Problem description
Reproduce verbatim the entries beginning at the line containing "This screenshot has width=700, height=320." and continuing through the line containing "is (400, 512).", inclusive.

── Information supplied ──

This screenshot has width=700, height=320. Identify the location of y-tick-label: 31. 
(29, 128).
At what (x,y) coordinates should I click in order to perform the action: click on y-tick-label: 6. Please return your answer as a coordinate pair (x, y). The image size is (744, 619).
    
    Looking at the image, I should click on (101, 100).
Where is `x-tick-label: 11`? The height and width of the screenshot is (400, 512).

───
── Information supplied ──

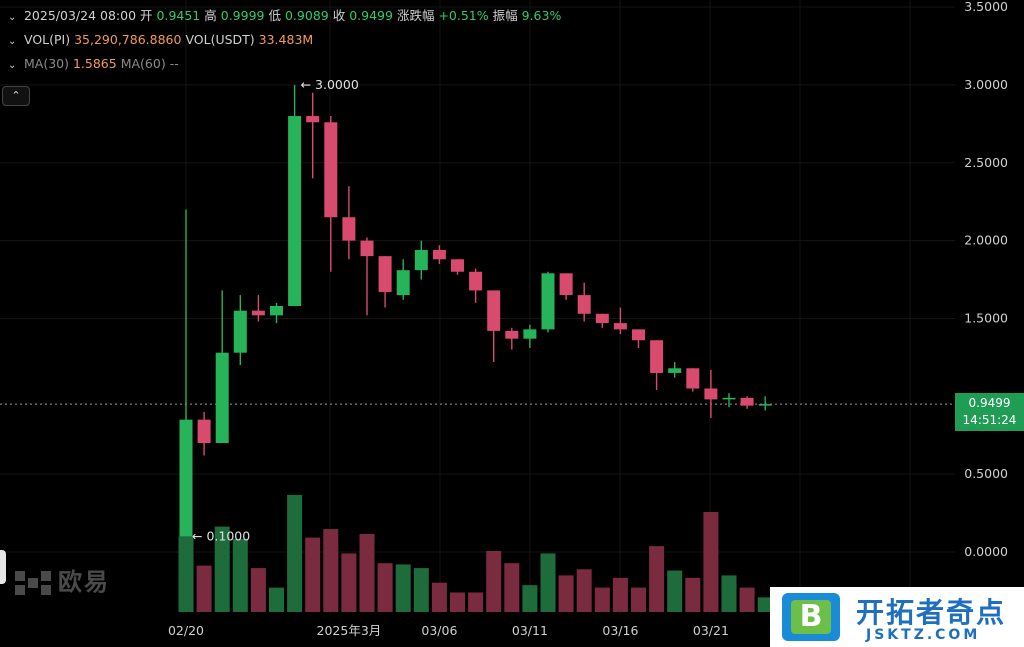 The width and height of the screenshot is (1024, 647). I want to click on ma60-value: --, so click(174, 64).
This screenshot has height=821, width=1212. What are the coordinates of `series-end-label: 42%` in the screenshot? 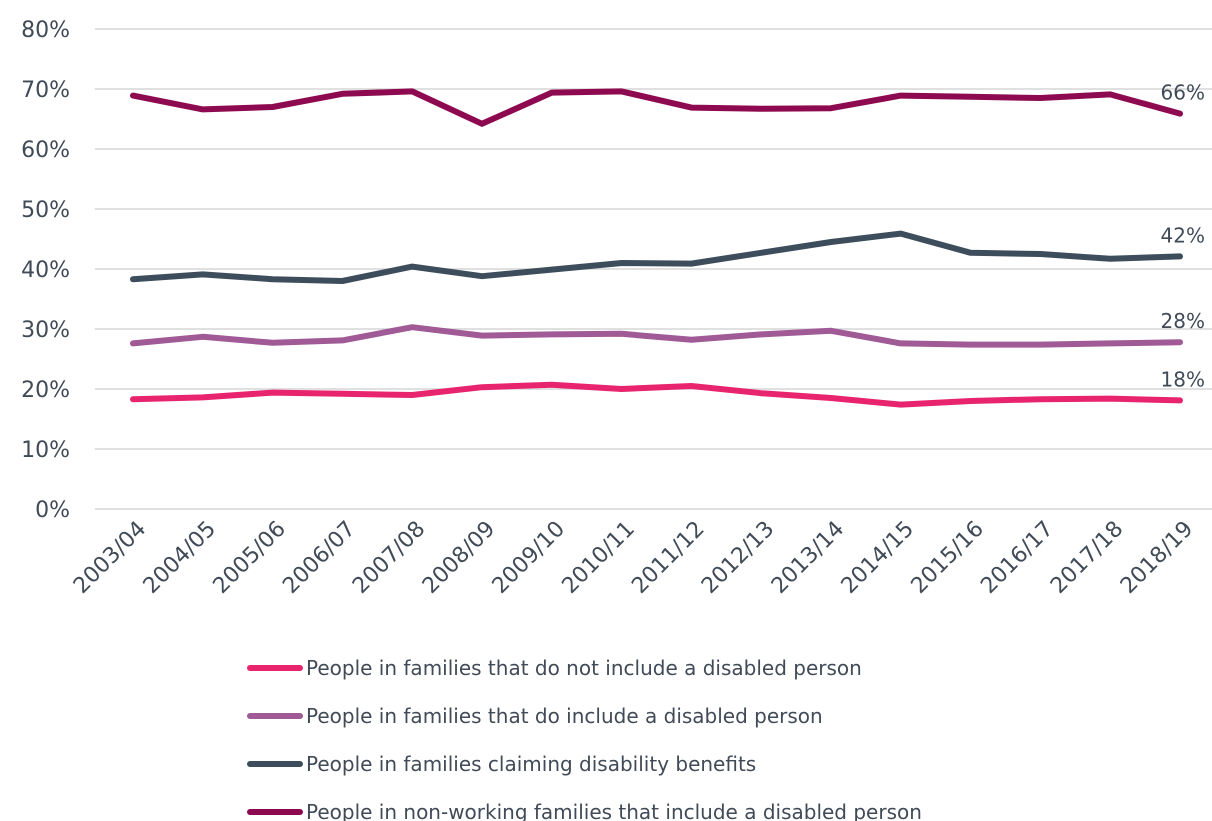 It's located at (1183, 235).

───

Result of this exercise
This screenshot has width=700, height=320. Identify the location of y-tick-label: 31. 
(29, 128).
At what (x,y) coordinates should I click in order to perform the action: click on y-tick-label: 6. Please return your answer as a coordinate pair (x, y). The image size is (744, 619).
    
    Looking at the image, I should click on (101, 100).
Where is `x-tick-label: 11`? The height and width of the screenshot is (400, 512).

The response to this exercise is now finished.